Momencik, trwa przetwarzanie danych   loading-animation
zarchiwizowany

#33372

przez (PW) ·
| było | Do ulubionych
Przypomniała mi się też historia ze szkoły.
Podstawówka, trzecia lub czwarta klasa, ja dziecko spokojne, nieśmiałe, nigdy nikomu nie wadziłam, nie przeszkadzałam, nie udzielałam się. Miałam tylko jedną wadę. Właściwie mam do dziś.
Mam dysgrafię , czyli bardzo brzydko piszę, zwłaszcza jak się śpieszę. Czasami sama siebie nie mogłam rozczytać.
Ale do rzeczy.
Lekcje historii zawsze były na ′spidzie′, Pani Nauczycielka strasznie szybko dyktowała wszystko, no więc ja szybko pisałam.
Aż pewnego pięknego dnia PN wywoływała po kolei każdego ucznia i sprawdzała jego zeszyt.
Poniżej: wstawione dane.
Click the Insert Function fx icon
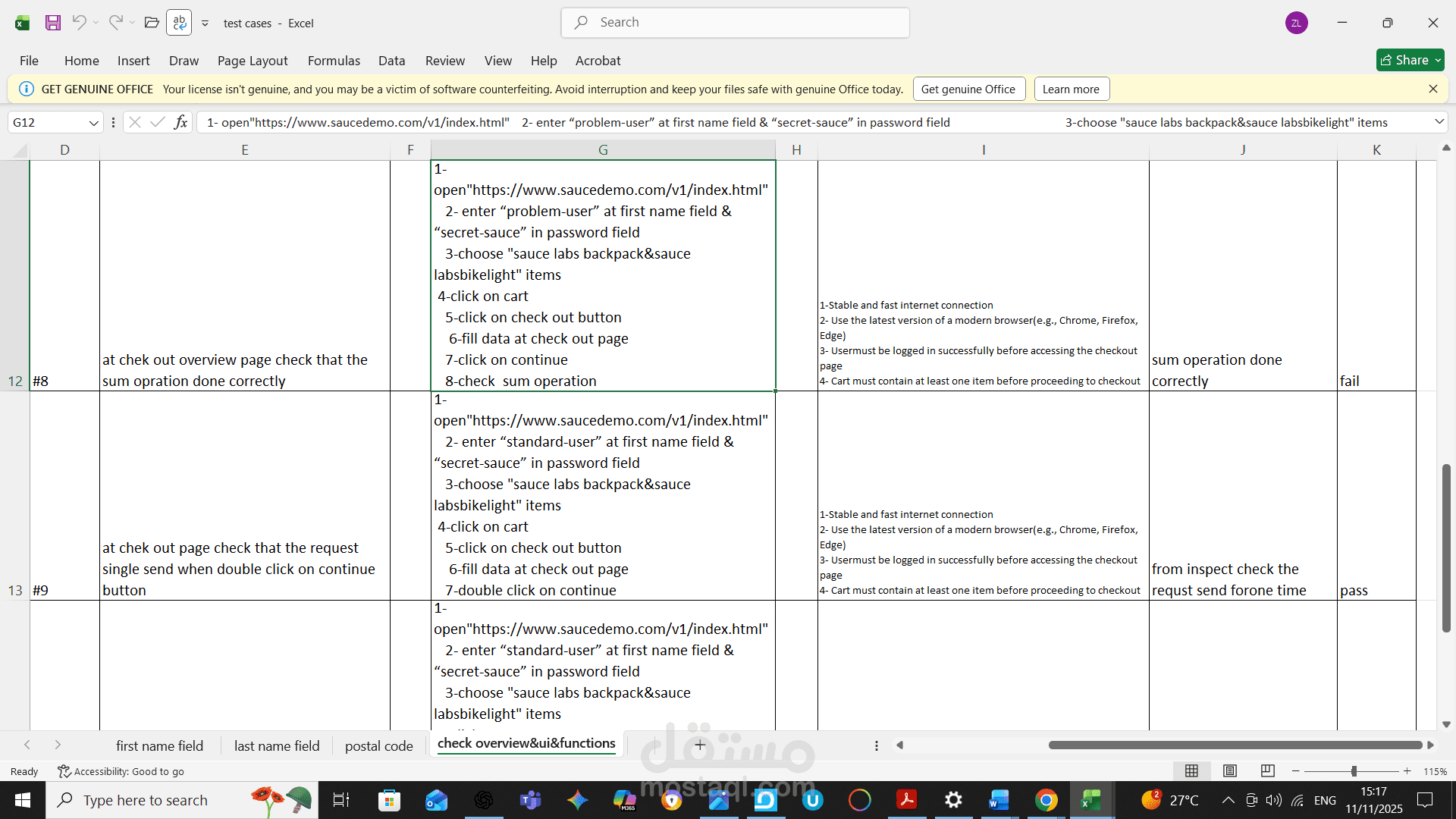The width and height of the screenshot is (1456, 819). (180, 122)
Doszło też i do mnie.
Podchodzę, podaję zeszyt, a ona w krzyk:
[PN]: Co to jest?! To zeszyt do historii?! Wstyd! To jakaś szmata a nie zeszyt!
I machnęła tym zeszytem na środek klasy, tak że okładka odpadła od niego ;/
Ja oczy szklane, w klasie ani jednego szmeru, nic.
[PN] : Za tydzień przyniesiesz mi przepisany CAŁY zeszyt do sprawdzenia. Siadaj.

Cóż robić? Prze ryczałam w łazience dwie przerwy i do domu.
Cały weekend siedziałam nad tą historią. Przepisałam wszystko, a mozolnie mi szło strasznie. Każdy temat podkreślony, daty na kolorowo, jakieś ilustracje wojen powklejałam, wszystko pięknie ładnie , byle by tylko następnym razem nie krzyczała.
Zeszyt? Idealny!
5 się należało.
Wiecie co dostałam? NIC!
Bo po terminie i ona nie sprawdzi.

Wracając do domu, złapał mnie deszcz, cały plecak przemókł a z nim wszystkie zeszyty i książki.
Cała moja praca zmarnowana.
I tyle.

szkoła

Skomentuj (20) Pobierz ten tekst w formie obrazka
Ocena: 46 (224)

Komentarze

Momencik, trwa ładowanie komentarzy   ładowanie…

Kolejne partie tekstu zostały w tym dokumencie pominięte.